On May 19, 1974, the George Washington name was dropped, and the James Whitcomb Riley name was applied in both directions. On August 1, 1974, Amtrak rerouted the Riley off Penn Central trackage altogether, switching it to C&O trackage between Chicago and Cincinnati. However, the C&O approached Cincinnati from the north and a backup move was still required.

The Chicago-Norfolk Mountaineer began service through Cincinnati on March 24, 1975, followed by the Cincinnati-Washington, D.C. Shenandoah on October 31, 1976. On October 30, 1977, the Riley was renamed the Cardinal. Yet another reroute of the Cardinal — this one between Cincinnati and Cottage Grove, Indiana, on the Baltimore and Ohio Railroad, on July 17, 1978 — still required a backup move to serve River Road station.

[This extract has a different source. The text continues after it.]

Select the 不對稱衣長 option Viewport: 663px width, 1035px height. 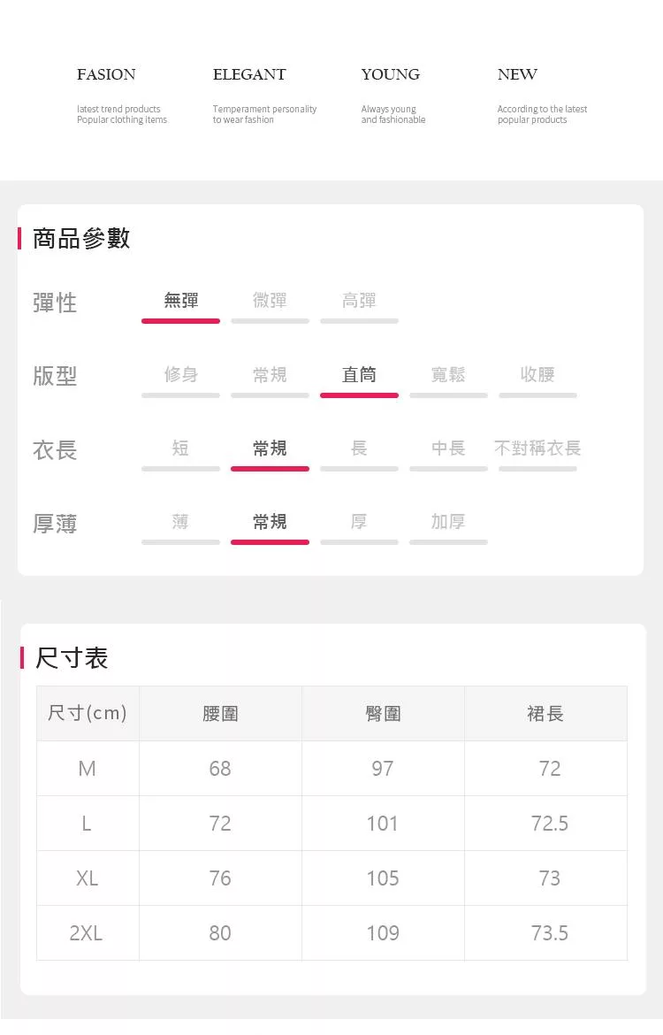(x=537, y=449)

The Mountaineer was discontinued on June 1, 1977. The Shenandoah and Cardinal were both discontinued on September 30, 1981, amid budget cuts, briefly ending rail service to Cincinnati. However, the Cardinal was restored on January 8, 1982. In 1990, Union Terminal was remodeled and renamed the Cincinnati Museum Center at Union Terminal. The remodel enabled Amtrak to return to Union Terminal on July 29, 1991, at last eliminating the backup moves required for River Road service. The River Road station was demolished in 2010 when the adjacent Waldvogel Viaduct was realigned.